Além de idosos e mulheres, a pesquisa aponta que as pessoas com baixa escolaridade formam um grupo vulnerável às temperaturas quentes.

“O aumento da mortalidade associado à onda de calor não é igual para todos. À medida que aumenta a escolaridade, diminui o risco de óbito. O grupo com menor escolaridade tem menor condição se adaptar. Isso implica, por exemplo, na residência onde mora, em ter ar-condicionado, na questão de se deslocar e permanecer muito mais tempo exposto a essas condições”, afirma a pesquisadora.

Indivíduos com menor escolaridade, em geral, também estão em postos de trabalho com maior informalidade, se expõem mais a essas ondas de calor e, consequentemente, ao maior risco, diz ela.

“Também é uma questão de residir em locais com dificuldade de acesso à saúde”, comenta.

Das mortes atribuídas ao forte calor, 97 mil foram de indivíduos com 65 anos ou mais. Os pesquisadores identificaram que 58 mil (48,3%) dos 120 mil óbitos ocorreram por doenças cardiovasculares e respiratórias.

Em relação às hospitalizações no SUS (Sistema Único de Saúde) na população em geral, o estudo observou que as causas apontam para as doenças respiratórias -em especial pneumonia-, e condições que afetam o sistema urinário –como insuficiência renal– em quase todas as regiões do país.

Em menores de 10 anos, as gastroenterites foram o motivo de internação mais fortemente associado às ondas de calor devido à desidratação, imaturidade dos mecanismos de termorregulação e às alterações ambientais que afetam a qualidade da água e o armazenamento de alimentos durante o calor extremo.

Idosos mostraram maior sensibilidade a causas respiratórias, renais e metabólicas, especialmente diabetes. O trabalho sugere que, durante as ondas de calor mais severas, as hospitalizações por doenças cardiovasculares podem evoluir para gravidade. O óbito pode ocorrer antes mesmo da internação.
O que pode ser feito?

Segundo a pesquisadora, primeiro é necessário reconhecer o calor extremo como risco à saúde pública e fortalecer a capacidade dos serviços em responder à forte temperatura, ampliando o monitoramento.

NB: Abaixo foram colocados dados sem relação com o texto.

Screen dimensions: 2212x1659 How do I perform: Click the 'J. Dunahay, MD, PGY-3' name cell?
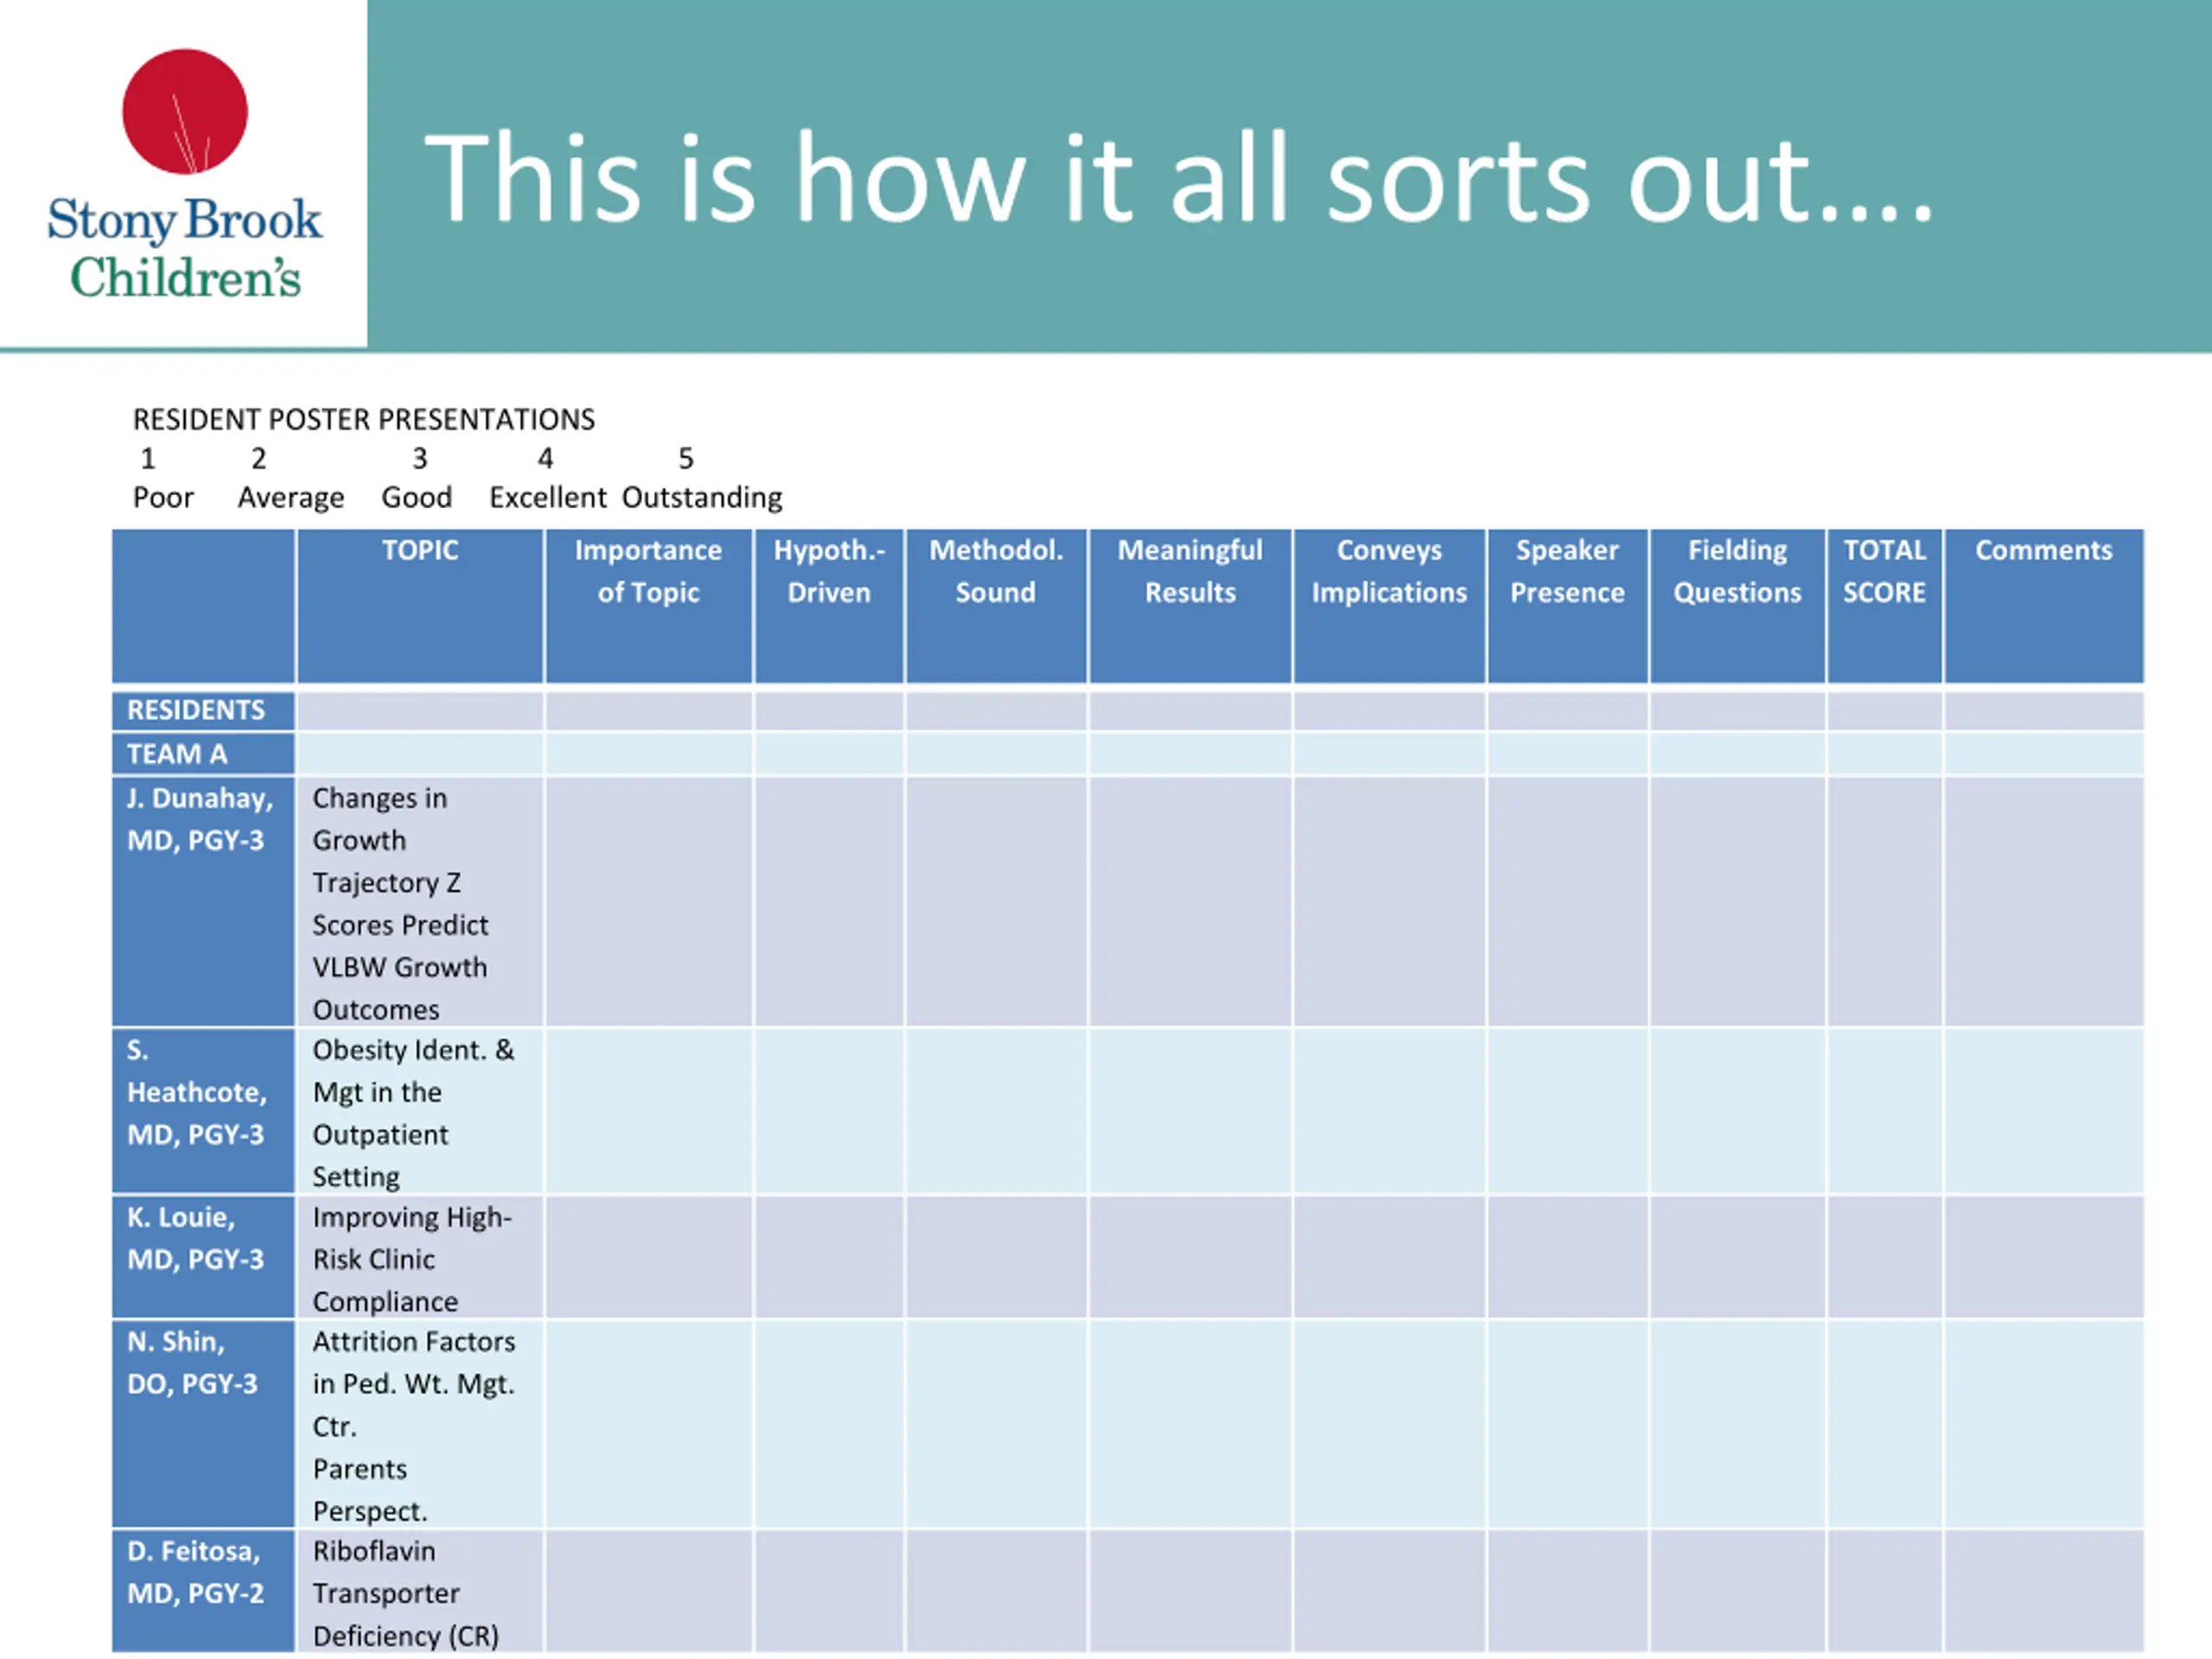(203, 901)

“O que o Rio de Janeiro fez, de ter um sistema de alerta ao calor, comunicar à população e integrar dados meteorológicos aos de saúde foi muito bom. Além disso, priorizar esses grupos que o nosso estudo apontou como mais vulneráveis”, diz Beatriz Oliveira.

Para ela, a resposta aos eventos é coletiva e envolve as três instâncias de governo, além da população.

“O serviço da ponta é a atenção primária, a porta de entrada do serviço público que atende hoje mais de 70% de uma população que depende exclusivamente do SUS. Também existe a questão individual, de reconhecer o risco para a saúde humana.”

Isso envolve a comunicação com a população para que ela possa aumentar a ingestão hídrica, procurar lugares mais ventilados e proteger especialmente idosos, crianças e doentes crônicos.